(Source data)
#####

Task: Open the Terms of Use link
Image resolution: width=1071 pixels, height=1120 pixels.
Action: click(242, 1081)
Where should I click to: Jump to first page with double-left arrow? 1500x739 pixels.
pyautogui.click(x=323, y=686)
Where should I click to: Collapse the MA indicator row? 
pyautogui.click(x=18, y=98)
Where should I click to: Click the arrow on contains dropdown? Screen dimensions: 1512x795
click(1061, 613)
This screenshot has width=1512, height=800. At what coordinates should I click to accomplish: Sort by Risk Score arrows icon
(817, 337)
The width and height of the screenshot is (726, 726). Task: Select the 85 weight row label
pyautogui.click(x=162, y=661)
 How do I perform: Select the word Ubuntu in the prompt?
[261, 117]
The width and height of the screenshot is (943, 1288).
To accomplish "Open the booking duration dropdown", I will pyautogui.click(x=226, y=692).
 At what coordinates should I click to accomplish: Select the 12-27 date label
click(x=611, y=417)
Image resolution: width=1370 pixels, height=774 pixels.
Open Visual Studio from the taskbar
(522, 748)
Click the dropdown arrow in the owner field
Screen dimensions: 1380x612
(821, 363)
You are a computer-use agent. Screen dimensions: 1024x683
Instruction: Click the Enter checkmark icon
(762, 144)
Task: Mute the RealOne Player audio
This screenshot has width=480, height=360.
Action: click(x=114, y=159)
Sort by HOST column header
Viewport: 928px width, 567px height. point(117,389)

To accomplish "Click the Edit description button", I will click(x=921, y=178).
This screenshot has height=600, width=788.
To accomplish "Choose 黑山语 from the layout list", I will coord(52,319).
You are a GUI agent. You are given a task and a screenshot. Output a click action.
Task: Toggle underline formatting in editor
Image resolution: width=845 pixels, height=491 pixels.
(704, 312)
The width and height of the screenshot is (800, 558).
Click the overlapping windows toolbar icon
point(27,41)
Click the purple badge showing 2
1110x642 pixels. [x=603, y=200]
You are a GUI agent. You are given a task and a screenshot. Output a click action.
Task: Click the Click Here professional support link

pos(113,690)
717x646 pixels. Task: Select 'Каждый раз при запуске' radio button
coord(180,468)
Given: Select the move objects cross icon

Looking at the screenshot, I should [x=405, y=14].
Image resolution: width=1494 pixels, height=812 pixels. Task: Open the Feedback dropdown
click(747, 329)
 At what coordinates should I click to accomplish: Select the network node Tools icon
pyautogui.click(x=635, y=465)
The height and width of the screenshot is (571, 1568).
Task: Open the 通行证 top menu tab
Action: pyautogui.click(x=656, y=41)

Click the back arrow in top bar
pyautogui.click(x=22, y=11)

#####

▶ **Assignment**: Word for word, copy the line containing "Image resolution: width=1494" and each line after it to the end of the records, and nothing besides.

▶ **Response area**:
Image resolution: width=1494 pixels, height=812 pixels. Task: Open the Feedback dropdown
click(747, 329)
 At what coordinates should I click to accomplish: Select the network node Tools icon
pyautogui.click(x=635, y=465)
The height and width of the screenshot is (571, 1568).
Task: Open the 通行证 top menu tab
Action: pyautogui.click(x=656, y=41)

Click the back arrow in top bar
pyautogui.click(x=22, y=11)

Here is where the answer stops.